I'm a big fan of LinkColor because of its speed, utility, and price. Also because it's built around inexpensive hardware, it's nice that there can be a HDLink Pro on the other end at post and all they have to do is load my LUT's and they're looking at the exact same thing we were on-set. Takes a lot of the variables out of the equation.
This is another on-set color correction option I've been using lately. The software is $1500 for the "SF" version which is professional but excluding support for the LUTher box and Panavision GDP. This is the version I have and for my needs, it's worked out nicely. The Matrox MX02 LE In/Out Box is about $1400 and allows for 3cP to ingest the incoming HD SDI video. The $475 HDLink Pro then allows you to upload the LUT's you build in the software to transform the Log signal. Of course a MacBook Pro or Mac Tower is also requisite but the price tag on the components alone is about $3375 so again, a realtively cost effective way of building a workflow.
What I like -
-3cP is a very powerful tool for color management. It's fully compliant to the ASC-CDL which is the de-facto standard in communicating grading decisions between set and post. The software scopes are extremely accurate and the tool set is easy to use and allows for a fair degree of fine tuning.
-The ability to interface with so many different hardware devices - Matrox MXO, RED Rocket, HDLink Pro, Truelight, Cine-tal, and with the more expensive version LUTher and Panavision GDP.

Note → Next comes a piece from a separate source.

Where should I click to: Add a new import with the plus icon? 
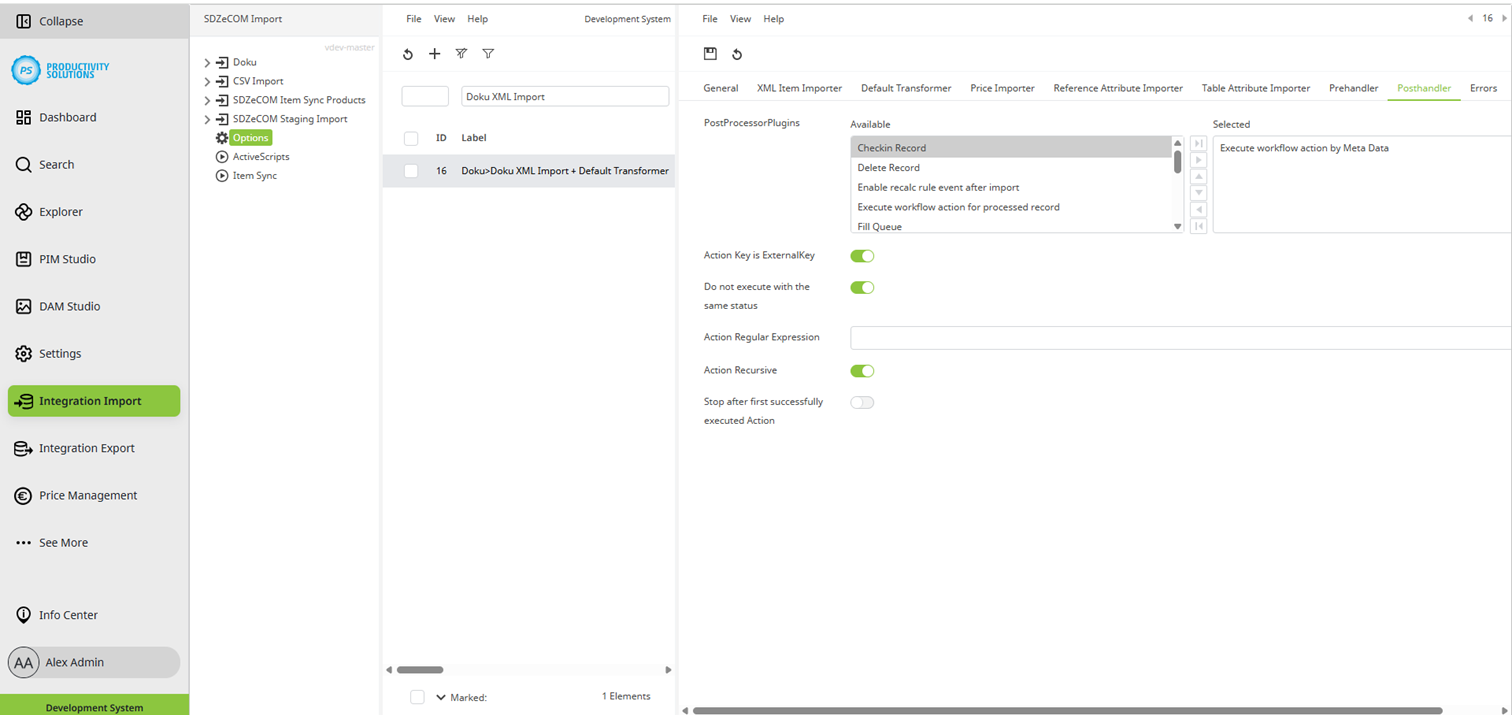pos(434,54)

-It can export a good variety of LUT formats for various platforms - Nucoda, Pogle, Truelight, HDLink Pro, Scratch, Apple Color, Technicolor DP Lights, ASC-CDL, etc.
-The automated data management tools are excellent.

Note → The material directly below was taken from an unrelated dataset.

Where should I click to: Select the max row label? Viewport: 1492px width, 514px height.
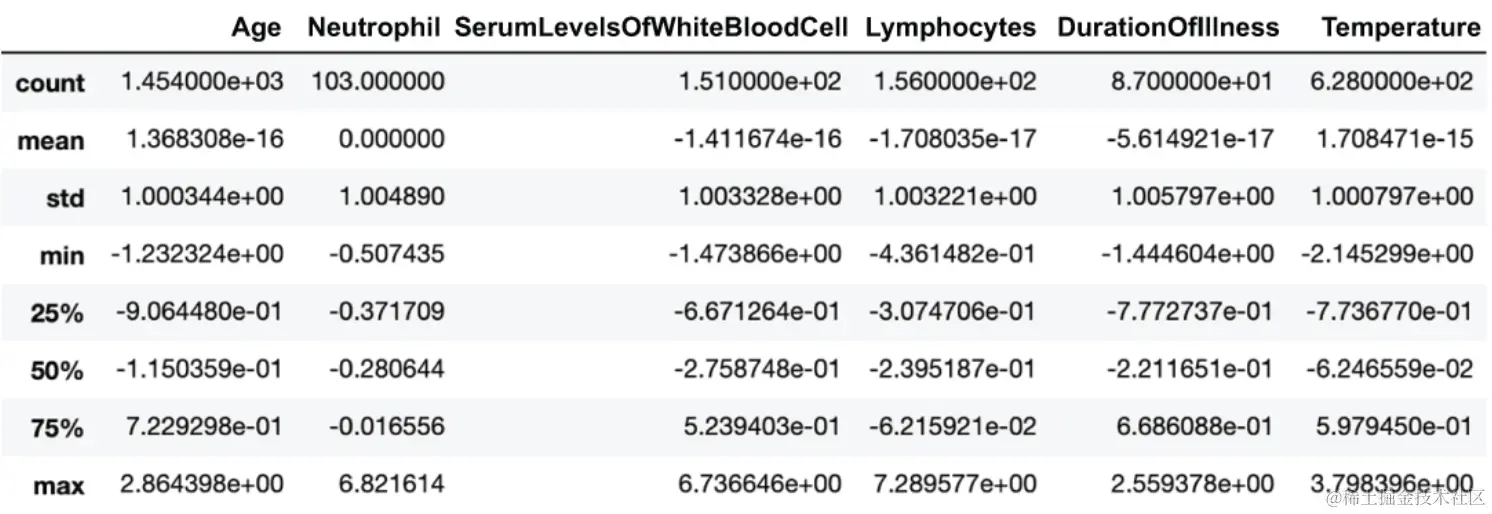point(59,486)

-Monitor calibration and profile building tools.
-Dailies Generation for FCP, Avid, and Apple devices such as iPhone and iPad.
-Tiff and DPX image sequence generation.
-Great support for RED R3D file import and export. I actually prefer the R3D grading tools in 3cP to RedCine-X.
One of 3cP's big objectives is to close the communication gap between set and post and they've added a lot of functionality to eliminate the potential. It can generate these reports (below) that accompany the original media so that post production knows exactly what the DP intended. The objective watermark stamp that accompanies corrected images adds further assurance that what you're seeing is what he/she had in mind. I'd say they've made a pretty bullet prooof system.
The only thing I'm not too crazy about is I've found the communication between the software and the external hardware to be a little buggy. Maybe it's just my system though. I'm on a MacBook Pro that's about 3 years old. Long overdue for an upgrade. If you stay in the software you're fine but if you're switching between a lot of different applications I've occasionally lost the link between 3cP and the Matrox. Also, a better set of Look Management tools ala' LinkColor or SpeedGrade would be fantastic. The ability to store and quickly recall looks is incredibly useful and is sorely missing in 3cP.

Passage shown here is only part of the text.